Fillrate Tester Results
The Geometry Shading performances of the previous Nvidia Direct3D 10 GPU weren’t especially impressive, due to under-dimensioned internal buffers. Remember that according to Direct3D 10 a Geometry Shader is capable of generating up to 1,024 single-precision floating-point values per incoming vertex. Thus, with significant amplification of geometry, these buffers were quickly saturated and prevented the units from continuing calculation. With the GT200 the size of these buffers has been multiplied by a factor of six, noticeably increasing performance in certain cases, as we’ll see. To make the most of the increase in the size of these buffers, Nvidia also had to work on the scheduling of Geometry Shading threads.

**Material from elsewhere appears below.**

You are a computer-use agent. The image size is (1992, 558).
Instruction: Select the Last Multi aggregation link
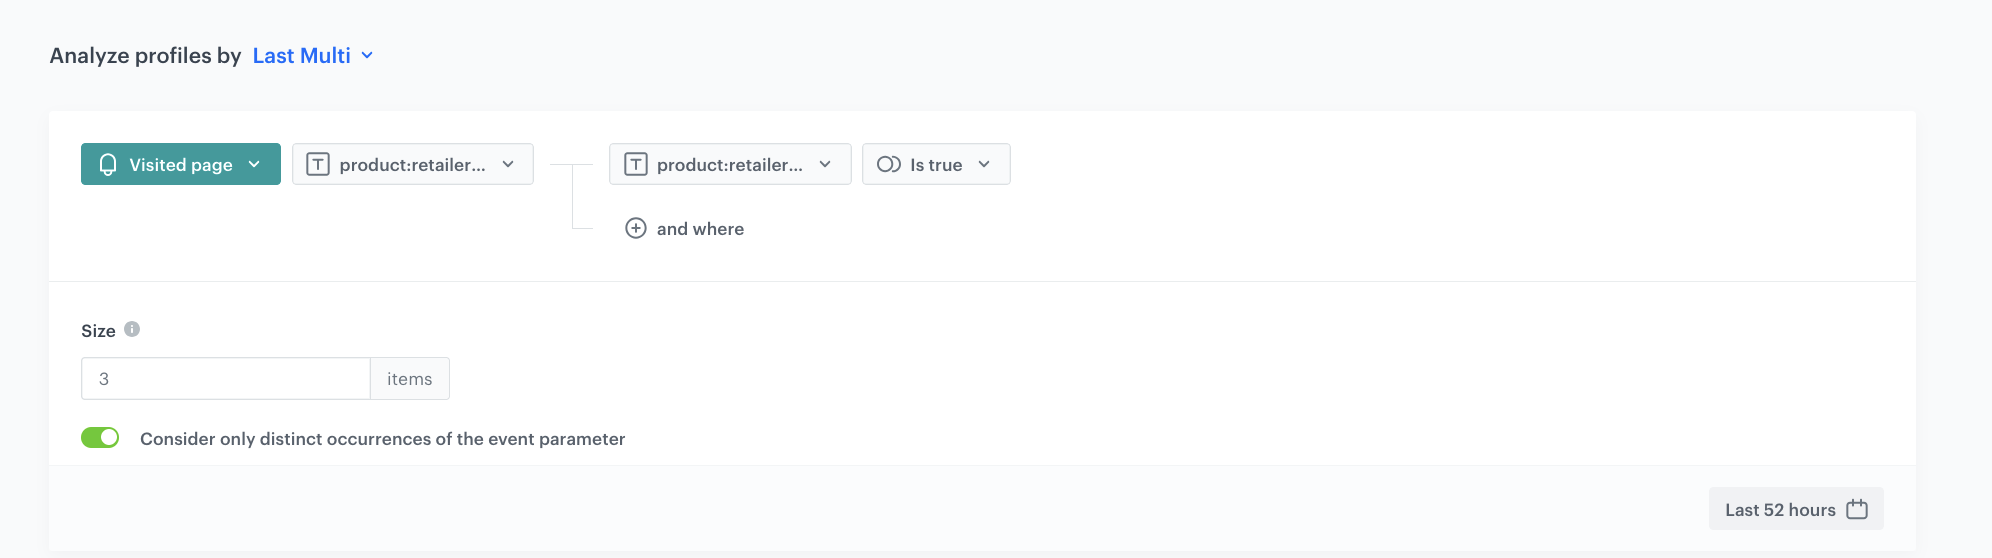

On the first shader, Galaxy, the improvement was very moderate – 4%. On the other hand, it was no less than 158 with Hyperlight – evidence of the potential improvement with this type of shader, everything being dependent on their implementation and their power consumption (number of floating points generated per incoming vertex). So the GTX 280 has closed the gap and edges the 3870 X2 for this same shader.
Now let’s look at the Rightmark 3D Point Sprites test (in Vertex Shading 2.0).
Why are we talking about this test in the section on Geometry Shaders? Simply because since Direct3D 10, point sprites are handled by Geometry Shaders, which explains the doubling of performance between 9800 GTX and GTX 280!
Nvidia has also optimized several aspects of its architecture. The post-transformation cache memory has been increased. The role of this cache is to avoid having to retransform the same vertex several times with indexed primitives or triangle strips by saving the result of the vertex shaders.Due to the increase in the number of ROPs, performance in Early-Z rejection has been improved. The GT200 is capable of rejecting up to 32 masked pixels per cycle before applying a pixel shader. Also, Nvidia announces that they’ve optimized communication of data and commands between the driver and the front end of the GPU.